Conventional exclusion criteria in clinical trials in the first-line setting omitted patients who experienced disease recurrence within 6 months after the last adjuvant chemotherapy [4, 5, 10, 13]. The standard treatment for early relapse after adjuvant chemotherapy with fluoropyrimidine alone is platinum-based chemotherapy, such as XP, XELOX and FOLFOX. However, the usefulness of platinum-based chemotherapy in this setting has not been reported much. Besides this, these early relapsed patients after adjuvant therapy sometimes used second-line chemotherapy regimens such as irinotecan, taxane, or irinotecan plus cisplatin [24,25,26]. These prior reports evaluated other second-line chemotherapies and reported median PFS periods of 2.3–3.8 months, median OS periods of 5.2–10.7 months, and ORRs of 7–22% [24,25,26]. In contrast, median PFS was 4.4 months (95% CI 3.6–5.1), median OS was 13.7 months (95% CI 9.0–17.7), and ORR was 26.7% (95% CI 14.2–44.4%; N = 8/30) in our study. The efficacy of XP compared with other chemotherapies (irinotecan, taxane or irinotecan plus cisplatin) for recurrence after adjuvant S-1 should be evaluated in future clinical trials.

There are two possible explanations for these longer PFS and OS and high ORR. First, all patients in our study received the protocol treatment without prior use of platinum, which resulted in a favorable PFS of 4.4 months and an ORR of 26.7%. Second, the proportion of patients who received subsequent chemotherapy after disease progression (following therapy) was high (26/33 patients, 78.8%).
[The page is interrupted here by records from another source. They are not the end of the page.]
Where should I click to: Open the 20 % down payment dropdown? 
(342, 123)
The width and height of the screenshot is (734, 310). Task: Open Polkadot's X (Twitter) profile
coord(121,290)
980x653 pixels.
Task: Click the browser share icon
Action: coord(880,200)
The subsequent therapy might also contribute to the large difference between OS and PFS in this study (13.7 and 4.4 months, respectively).

The incidence of grade 3/4 adverse events in this study was similar to that in an earlier study using the same XP regimen for patients who recurred after adjuvant chemotherapy with doxifluridine or 5-FU-containing regimens. In that study, neutropenia (38%), leukopenia (9%), anemia (16%), diarrhea (5%), anorexia (2%), and peripheral sensory neuropathy (2%) were the most common grade 3/4 adverse events in the cohort of 32 patients treated with XP [7]. In our study of 40 patients, neutropenia (22.5%), anemia (17.5%), hyponatremia (12.5%), fatigue (12.5%), diarrhea (7.5%), and anorexia (7.5%) were the most common grade 3/4 adverse events. These results suggest that XP was well tolerated in patients with recurrent gastric cancer after fluoropyrimidine-based adjuvant chemotherapy.

However, there are some limitations of this study. First, because this was not a randomized comparative study, the selected population may have been biased toward patients with good performance status (PS) and low tumor burden. Second, the moderate sample size in a single-country study was another limitation. The inclusion of only Japanese patients may also limit the generalizability of this study. Third, the efficacy of XP compared with other chemotherapies (irinotecan, taxane and/or ramucirumab) for recurrence after adjuvant S-1 should be evaluated in future randomized trials.

In conclusion, XP was generally well tolerated and effective in patients with AGC who relapsed within 6 months after S-1-based adjuvant therapy. XP may be a good option for this cohort of patients in Japan.